*What to produce*: Please restate the data word for word.

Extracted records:
>>>

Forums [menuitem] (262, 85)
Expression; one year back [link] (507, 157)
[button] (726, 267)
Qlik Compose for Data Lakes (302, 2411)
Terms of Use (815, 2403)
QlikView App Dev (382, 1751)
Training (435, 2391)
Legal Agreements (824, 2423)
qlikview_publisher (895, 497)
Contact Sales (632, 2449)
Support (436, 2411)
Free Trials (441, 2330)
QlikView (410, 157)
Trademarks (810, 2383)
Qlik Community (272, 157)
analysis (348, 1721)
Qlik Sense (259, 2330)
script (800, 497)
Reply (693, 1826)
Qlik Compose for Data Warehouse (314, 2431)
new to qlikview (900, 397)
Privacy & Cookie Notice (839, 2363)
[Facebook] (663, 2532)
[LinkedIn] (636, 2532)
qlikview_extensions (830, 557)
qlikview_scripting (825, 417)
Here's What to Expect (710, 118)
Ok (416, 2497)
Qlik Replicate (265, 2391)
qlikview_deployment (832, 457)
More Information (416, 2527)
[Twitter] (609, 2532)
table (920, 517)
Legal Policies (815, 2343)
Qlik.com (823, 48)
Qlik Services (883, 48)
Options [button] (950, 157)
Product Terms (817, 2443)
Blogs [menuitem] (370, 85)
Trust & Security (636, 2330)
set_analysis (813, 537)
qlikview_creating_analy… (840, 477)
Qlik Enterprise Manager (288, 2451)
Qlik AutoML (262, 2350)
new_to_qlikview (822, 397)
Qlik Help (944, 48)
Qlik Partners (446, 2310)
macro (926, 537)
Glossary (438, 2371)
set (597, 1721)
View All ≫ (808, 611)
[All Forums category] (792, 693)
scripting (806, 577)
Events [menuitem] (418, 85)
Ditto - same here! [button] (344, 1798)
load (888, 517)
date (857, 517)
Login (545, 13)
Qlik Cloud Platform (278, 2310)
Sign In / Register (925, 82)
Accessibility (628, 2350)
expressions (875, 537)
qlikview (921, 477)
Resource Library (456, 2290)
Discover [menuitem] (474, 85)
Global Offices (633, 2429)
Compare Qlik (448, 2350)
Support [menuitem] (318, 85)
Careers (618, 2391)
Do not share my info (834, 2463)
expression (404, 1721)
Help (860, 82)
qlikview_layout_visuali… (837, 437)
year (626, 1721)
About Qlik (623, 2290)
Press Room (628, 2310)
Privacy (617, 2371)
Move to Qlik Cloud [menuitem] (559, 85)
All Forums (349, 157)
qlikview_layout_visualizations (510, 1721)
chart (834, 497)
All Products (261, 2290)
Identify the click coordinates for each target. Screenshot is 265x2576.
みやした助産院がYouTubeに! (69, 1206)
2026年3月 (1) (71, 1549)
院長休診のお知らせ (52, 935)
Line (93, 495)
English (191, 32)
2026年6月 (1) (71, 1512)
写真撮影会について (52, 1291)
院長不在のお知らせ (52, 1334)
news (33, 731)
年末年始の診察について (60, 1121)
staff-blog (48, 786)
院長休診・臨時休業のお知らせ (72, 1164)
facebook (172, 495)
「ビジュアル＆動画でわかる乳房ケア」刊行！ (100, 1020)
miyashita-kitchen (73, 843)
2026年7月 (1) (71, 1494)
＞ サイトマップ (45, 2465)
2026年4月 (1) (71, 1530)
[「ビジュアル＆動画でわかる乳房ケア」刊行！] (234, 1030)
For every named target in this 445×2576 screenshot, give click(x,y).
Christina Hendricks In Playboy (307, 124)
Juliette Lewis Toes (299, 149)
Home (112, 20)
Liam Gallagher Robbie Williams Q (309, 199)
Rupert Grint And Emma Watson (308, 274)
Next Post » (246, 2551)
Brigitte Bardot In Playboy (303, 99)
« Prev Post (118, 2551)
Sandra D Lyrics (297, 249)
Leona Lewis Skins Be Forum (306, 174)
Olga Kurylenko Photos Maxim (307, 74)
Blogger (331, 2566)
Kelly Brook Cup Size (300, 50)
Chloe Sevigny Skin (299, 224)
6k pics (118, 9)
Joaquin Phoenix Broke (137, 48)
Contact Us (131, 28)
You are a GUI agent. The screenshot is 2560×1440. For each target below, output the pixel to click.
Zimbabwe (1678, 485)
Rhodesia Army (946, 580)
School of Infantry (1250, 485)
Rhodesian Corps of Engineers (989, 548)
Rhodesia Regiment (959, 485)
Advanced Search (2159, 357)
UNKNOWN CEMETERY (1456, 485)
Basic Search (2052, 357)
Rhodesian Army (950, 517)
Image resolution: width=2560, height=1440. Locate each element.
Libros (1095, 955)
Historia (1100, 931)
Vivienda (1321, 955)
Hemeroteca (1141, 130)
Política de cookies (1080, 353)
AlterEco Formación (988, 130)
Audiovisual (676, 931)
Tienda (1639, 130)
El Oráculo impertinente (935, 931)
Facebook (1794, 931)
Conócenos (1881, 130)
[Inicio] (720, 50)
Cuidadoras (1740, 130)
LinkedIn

<<<

*Answer to the problem*:
Forums [menuitem] (262, 85)
Expression; one year back [link] (507, 157)
[button] (726, 267)
Qlik Compose for Data Lakes (302, 2411)
Terms of Use (815, 2403)
QlikView App Dev (382, 1751)
Training (435, 2391)
Legal Agreements (824, 2423)
qlikview_publisher (895, 497)
Contact Sales (632, 2449)
Support (436, 2411)
Free Trials (441, 2330)
QlikView (410, 157)
Trademarks (810, 2383)
Qlik Community (272, 157)
analysis (348, 1721)
Qlik Sense (259, 2330)
script (800, 497)
Reply (693, 1826)
Qlik Compose for Data Warehouse (314, 2431)
new to qlikview (900, 397)
Privacy & Cookie Notice (839, 2363)
[Facebook] (663, 2532)
[LinkedIn] (636, 2532)
qlikview_extensions (830, 557)
qlikview_scripting (825, 417)
Here's What to Expect (710, 118)
Ok (416, 2497)
Qlik Replicate (265, 2391)
qlikview_deployment (832, 457)
More Information (416, 2527)
[Twitter] (609, 2532)
table (920, 517)
Legal Policies (815, 2343)
Qlik.com (823, 48)
Qlik Services (883, 48)
Options [button] (950, 157)
Product Terms (817, 2443)
Blogs [menuitem] (370, 85)
Trust & Security (636, 2330)
set_analysis (813, 537)
qlikview_creating_analy… (840, 477)
Qlik Enterprise Manager (288, 2451)
Qlik AutoML (262, 2350)
new_to_qlikview (822, 397)
Qlik Help (944, 48)
Qlik Partners (446, 2310)
macro (926, 537)
Glossary (438, 2371)
set (597, 1721)
View All ≫ (808, 611)
[All Forums category] (792, 693)
scripting (806, 577)
Events [menuitem] (418, 85)
Ditto - same here! [button] (344, 1798)
load (888, 517)
date (857, 517)
Login (545, 13)
Qlik Cloud Platform (278, 2310)
Sign In / Register (925, 82)
Accessibility (628, 2350)
expressions (875, 537)
qlikview (921, 477)
Resource Library (456, 2290)
Discover [menuitem] (474, 85)
Global Offices (633, 2429)
Compare Qlik (448, 2350)
Support [menuitem] (318, 85)
Careers (618, 2391)
Do not share my info (834, 2463)
expression (404, 1721)
Help (860, 82)
qlikview_layout_visuali… (837, 437)
year (626, 1721)
About Qlik (623, 2290)
Press Room (628, 2310)
Privacy (617, 2371)
Move to Qlik Cloud [menuitem] (559, 85)
All Forums (349, 157)
qlikview_layout_visualizations (510, 1721)
chart (834, 497)
All Products (261, 2290)
Identify the click coordinates for each target. Screenshot is 265x2576.
みやした助産院がYouTubeに! (69, 1206)
2026年3月 (1) (71, 1549)
院長休診のお知らせ (52, 935)
Line (93, 495)
English (191, 32)
2026年6月 (1) (71, 1512)
写真撮影会について (52, 1291)
院長不在のお知らせ (52, 1334)
news (33, 731)
年末年始の診察について (60, 1121)
staff-blog (48, 786)
院長休診・臨時休業のお知らせ (72, 1164)
facebook (172, 495)
「ビジュアル＆動画でわかる乳房ケア」刊行！ (100, 1020)
miyashita-kitchen (73, 843)
2026年7月 (1) (71, 1494)
＞ サイトマップ (45, 2465)
2026年4月 (1) (71, 1530)
[「ビジュアル＆動画でわかる乳房ケア」刊行！] (234, 1030)
For every named target in this 445×2576 screenshot, give click(x,y).
Christina Hendricks In Playboy (307, 124)
Juliette Lewis Toes (299, 149)
Home (112, 20)
Liam Gallagher Robbie Williams Q (309, 199)
Rupert Grint And Emma Watson (308, 274)
Next Post » (246, 2551)
Brigitte Bardot In Playboy (303, 99)
« Prev Post (118, 2551)
Sandra D Lyrics (297, 249)
Leona Lewis Skins Be Forum (306, 174)
Olga Kurylenko Photos Maxim (307, 74)
Blogger (331, 2566)
Kelly Brook Cup Size (300, 50)
Chloe Sevigny Skin (299, 224)
6k pics (118, 9)
Joaquin Phoenix Broke (137, 48)
Contact Us (131, 28)
You are a GUI agent. The screenshot is 2560×1440. For each target below, output the pixel to click.
Zimbabwe (1678, 485)
Rhodesia Army (946, 580)
School of Infantry (1250, 485)
Rhodesian Corps of Engineers (989, 548)
Rhodesia Regiment (959, 485)
Advanced Search (2159, 357)
UNKNOWN CEMETERY (1456, 485)
Basic Search (2052, 357)
Rhodesian Army (950, 517)
Image resolution: width=2560, height=1440. Locate each element.
Libros (1095, 955)
Historia (1100, 931)
Vivienda (1321, 955)
Hemeroteca (1141, 130)
Política de cookies (1080, 353)
AlterEco Formación (988, 130)
Audiovisual (676, 931)
Tienda (1639, 130)
El Oráculo impertinente (935, 931)
Facebook (1794, 931)
Conócenos (1881, 130)
[Inicio] (720, 50)
Cuidadoras (1740, 130)
LinkedIn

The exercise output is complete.